The first step will be stated as a lemma:
Lemma: x3 + y3 = z3 has a solution only if there exists p,q such that:
(a) gcd(p,q)=1
(b) p,q are positive
(c) p,q have opposite parity (that is, one is even, one is odd)
(d) 2p*(p2 + 3q2) is a cube.
(1) We can assume that x,y,z are coprime.
(2) Since, x,y,z are coprime, we know that at most one of them is even.
(3) We also know that at least one of them is even since if x and y are odd, then z must be even.
(4) So, we now divide this proof up into Case I: z is even and Case II: x is even. Since x,y are symmetrical, Case II will also cover the case where y is even.
Case I: z is even
(1) Then x,y are odd.
(2) x + y and x - y are even.
(3) Let 2p = x + y and 2q = x - y
(4) Then:
x = (1/2)[x + y + ( x - y )] = p + q
y = (1/2)[x + y - ( x - y )] = p - q
(5) Now gcd(p,q) = 1
(a) Assume f = gcd(p,q) is greater than 1
(b) Then there exists P,Q such that p = fP, q = fQ
(c) But then f divides both x,y since x = f(P + Q), y = f(P - Q)

▸ DATA SHOWN
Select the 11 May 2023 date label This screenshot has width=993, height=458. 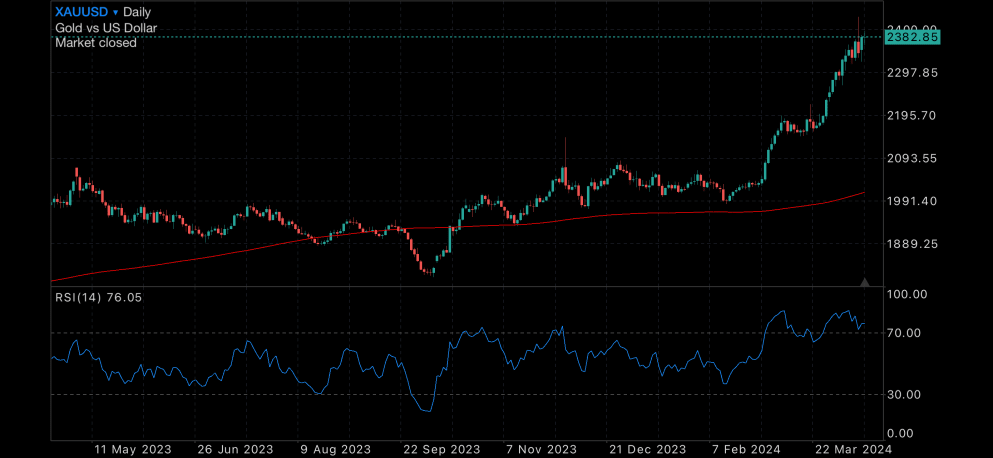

▸ TASK TO COMPLETE
Please translate this sentence from the number theory proof above into Spanish: "Since x,y are symmetrical, Case II will also cover the case where y is even."

▸ WRITTEN SOLUTION
Como x,y son simétricos, el Caso II también cubrirá el caso en que y es par.